Schlaglichter auf ein selten genutztes Instrument

Der Ruf nach drastischen Schritten überrascht viele Beobachter, kommt er doch mitten in einem ohnehin aufgeheizten politischen Klima. Im Zentrum steht die Forderung, einer prominenten Persönlichkeit aus Thüringen grundlegende Mitwirkungsrechte an Wahlen zu entziehen. Dieses Verfahren ist in Deutschland möglich, stützt sich aber auf das wenig bekannte Artikel 18 Grundgesetz, der den Entzug bestimmter Grundrechte bei „Missbrauch zum Kampf gegen die freiheitlich-demokratische Grundordnung“ erlaubt.
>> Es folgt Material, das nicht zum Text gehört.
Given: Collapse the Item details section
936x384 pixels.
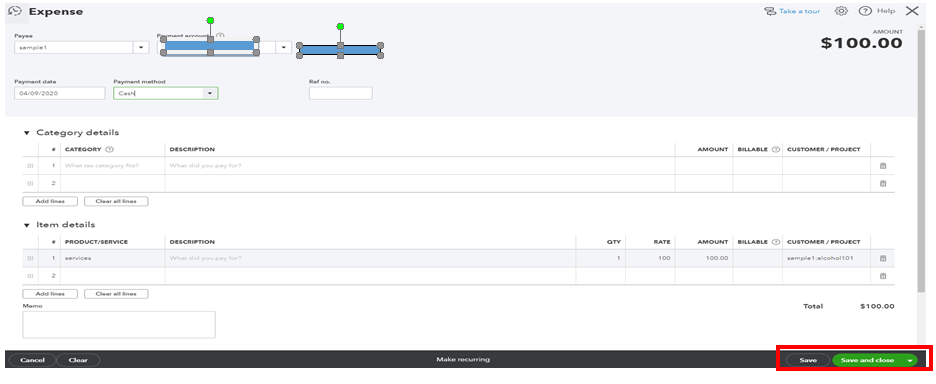Looking at the screenshot, I should (26, 225).
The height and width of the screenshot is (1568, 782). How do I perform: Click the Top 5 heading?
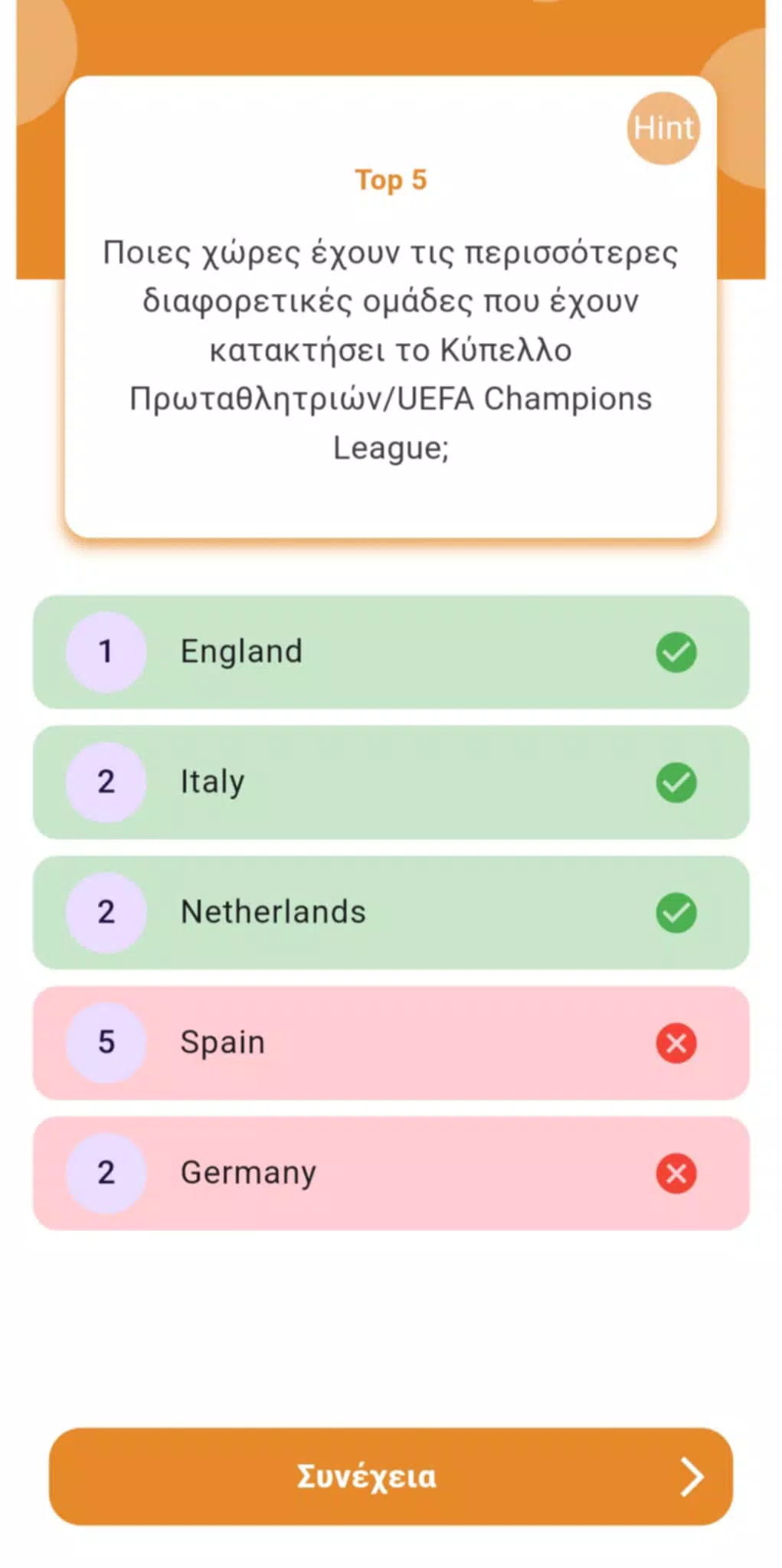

Verfassungsrechtler betonen, dass ein solcher Schritt höchste Hürden hat: Nur das Bundesverfassungsgericht kann nach einem Antrag von Bundestag, Bundesrat oder Bundesregierung die Rechte aberkennen. In der Geschichte der Bundesrepublik wurde das bislang nur einmal – 1952 gegen einen DDR-Spion – tatsächlich verhängt. Die rein juristische Machbarkeit reicht also nicht; politische Entschlossenheit und eine belastbare Beweislage sind zwingend.